__Exercise goal__. Omit the pictures, and output the rest of the entries exactly as written.

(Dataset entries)
============================================================

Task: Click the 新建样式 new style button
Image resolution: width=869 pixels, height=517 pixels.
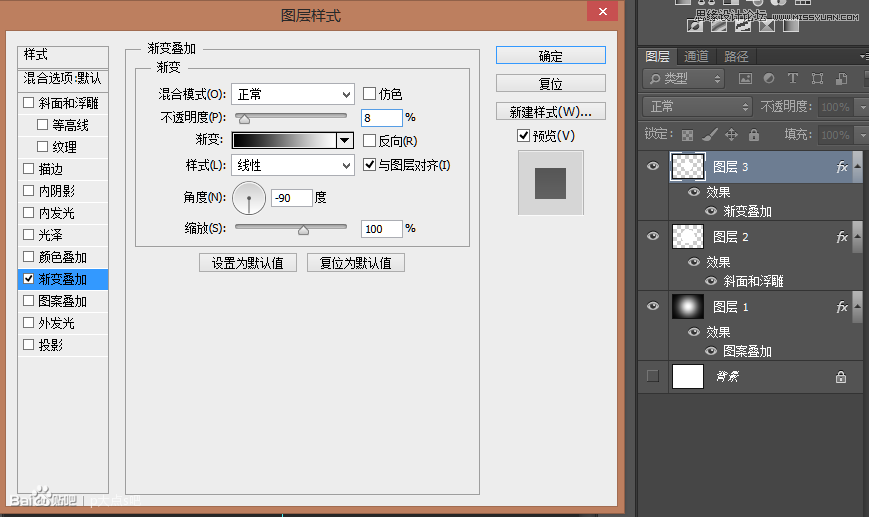Action: point(550,111)
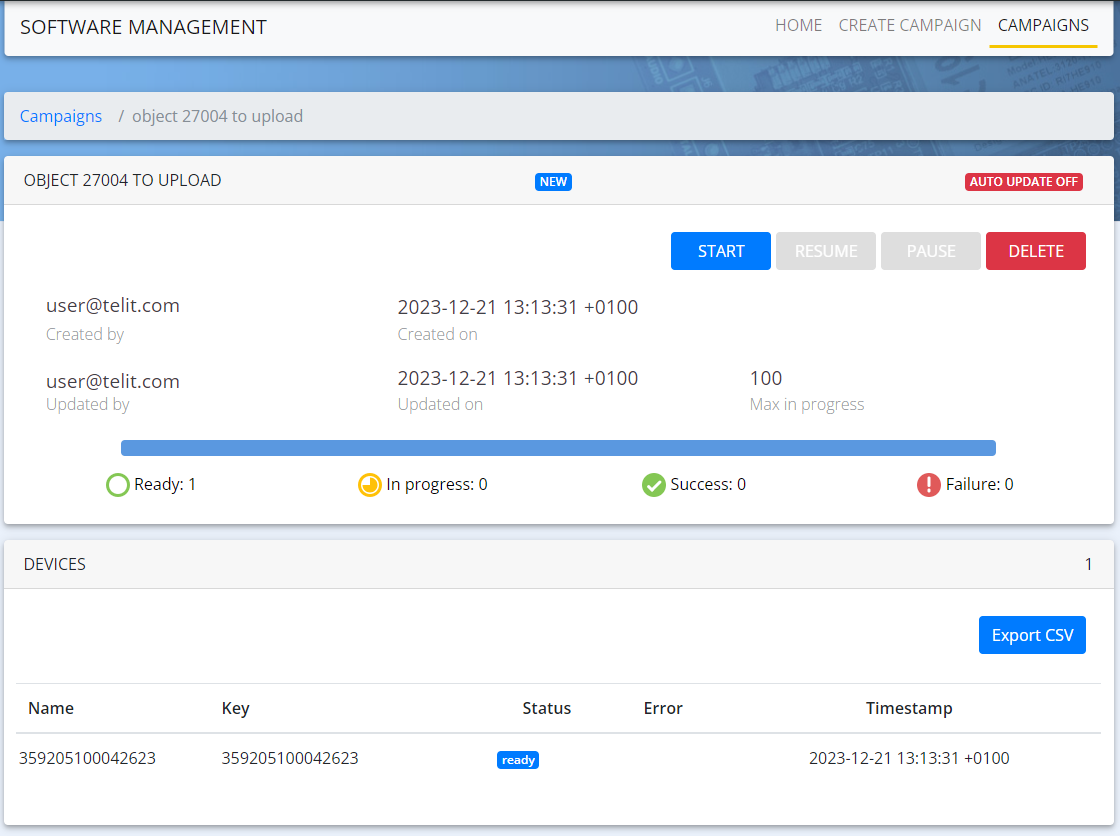Select device name 359205100042623 in table
The width and height of the screenshot is (1120, 836).
tap(87, 758)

============================================================

__Answer area__.
Task: Click the 新建样式 new style button
Image resolution: width=869 pixels, height=517 pixels.
Action: point(550,111)
Select device name 359205100042623 in table
The width and height of the screenshot is (1120, 836).
tap(87, 758)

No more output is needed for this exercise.